From Mathematical to Imaginative Thinking

What is the nature of mathematical thinking?  How does a child engage in mathematics at different stages of development?  What is the step from mathematical to imaginative thinking? 

In just 10 days, we will meet in NYC to explore these aspects of teaching math! Colleagues will describe classroom experiences with the Ten Theorems.   We will work with mathematical exercises in projective geometry, described by Rudolf Steiner in 1921 (GA76, Lecture 3), to practice moving on the path from mathematical to imaginative thinking.   You can still register on the workshops page online.  Meanwhile, here is a glimpse into the weekend’s theme.

What is the chance of rolling a “6” with a fair die? Nearly every 9th grader in a recent Counting Theory class immediately recognized that the chance is one out of six.  They were certain.  They could “see” the answer clearly.  Next, we passed out dice, and each pair of students had the task of determining whether their die was fair.  After some conversation, students decided that they would have to roll the die many times and record the result.  They embarked on this task with relish, making a mark for each point on a graph.   One group completed 400 rolls.  It was apparent from the histograms whether a die was close to being fair or not.  Only then did the discussions begin about how to quantify the fairness, and it became much more heated when students considered whether they would play a game with that die.    
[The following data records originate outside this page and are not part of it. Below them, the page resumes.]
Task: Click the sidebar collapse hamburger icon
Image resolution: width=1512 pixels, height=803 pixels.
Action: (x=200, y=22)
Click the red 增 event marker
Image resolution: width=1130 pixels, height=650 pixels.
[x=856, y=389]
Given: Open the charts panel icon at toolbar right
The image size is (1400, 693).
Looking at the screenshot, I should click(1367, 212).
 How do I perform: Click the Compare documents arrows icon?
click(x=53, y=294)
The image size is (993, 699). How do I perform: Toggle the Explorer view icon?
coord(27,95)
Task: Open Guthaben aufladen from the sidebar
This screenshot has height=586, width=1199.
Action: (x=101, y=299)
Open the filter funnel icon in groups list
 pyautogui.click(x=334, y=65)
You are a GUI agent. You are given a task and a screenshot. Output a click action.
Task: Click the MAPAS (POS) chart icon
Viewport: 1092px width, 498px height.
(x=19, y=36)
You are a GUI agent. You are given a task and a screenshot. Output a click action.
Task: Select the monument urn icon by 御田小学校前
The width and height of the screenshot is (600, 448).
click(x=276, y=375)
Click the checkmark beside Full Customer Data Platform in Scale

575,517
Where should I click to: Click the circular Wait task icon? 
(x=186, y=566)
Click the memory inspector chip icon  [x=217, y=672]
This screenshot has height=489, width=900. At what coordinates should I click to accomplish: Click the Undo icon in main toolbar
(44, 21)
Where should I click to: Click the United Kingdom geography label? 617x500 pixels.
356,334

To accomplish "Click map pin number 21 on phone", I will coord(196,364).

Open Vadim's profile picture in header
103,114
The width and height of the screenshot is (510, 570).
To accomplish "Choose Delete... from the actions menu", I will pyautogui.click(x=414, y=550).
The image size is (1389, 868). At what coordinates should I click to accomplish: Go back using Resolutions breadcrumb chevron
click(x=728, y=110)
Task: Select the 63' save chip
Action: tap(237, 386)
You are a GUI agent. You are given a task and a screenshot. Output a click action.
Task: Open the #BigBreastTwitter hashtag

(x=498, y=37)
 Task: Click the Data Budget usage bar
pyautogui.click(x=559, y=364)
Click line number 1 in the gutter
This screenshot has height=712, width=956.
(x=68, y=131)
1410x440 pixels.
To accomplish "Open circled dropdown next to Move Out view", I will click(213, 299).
In experiencing the initial insight, a student engaged in an inner activity, mathematical thinking.  The correct answer feels right, and it is right for all time.  Contrast this to the experience of tossing a single die, perceiving and describing outcomes.  This die is unique, maybe warped or chipped, certainly not here for all time.   In the process a 9th grade student brings their inner world into relationship with the outer world. 

A student can find sureness in the inner process of mathematics, whereas the sense world is an enigma.  She establishes a relationship between her inner and outer worlds by seeing the mathematical lawfulness in the outer world.  Rudolf Steiner describes how humans have evolved through previous epochs to use number, weight and measure to describe objects in increasingly abstract ways which has resulted in our current mode of intellectual thinking (GA204, Lecture 8).   In science, we now rely on mathematical representations of phenomena to give us a firm footing in the physical world.   When working in the world of these mathematical representations, we can predict, through logical extensions, how inanimate objects might behave.   However, by doing this, a person limits his experience of the sense world to fit the quantitative conceptual frameworks developed mathematically out of his inner experience.

 To really comprehend the outer sense world, the world of nature, a person must be willing to put aside the inner stability of the quantitative mathematical models, and to perceive imaginatively the qualities present in the sense world.  This is a new type of imaginative thinking, more akin to listening.  It does not “roll forward” in a logical, consequential way.

 Developmentally, a 9th grade student who is 14- or 15-years old is ready to encounter abstract, mathematical thinking in a Waldorf school, making conscious connections from their inner world to the sense world.  In 10th grade, wrestling with logic and analytical geometry further strengthens a student’s intellectual thinking.  By the end of 11th grade, the groundwork has been laid for imaginative thinking through studying projective geometry. The mathematical journey which began with physical movement and qualitative experiences in the early grades and became increasingly quantitative and abstract in high school, returns in 11th grade to become descriptive and qualitative.  There is again movement, but this time it is the inner movement of imaginative thinking!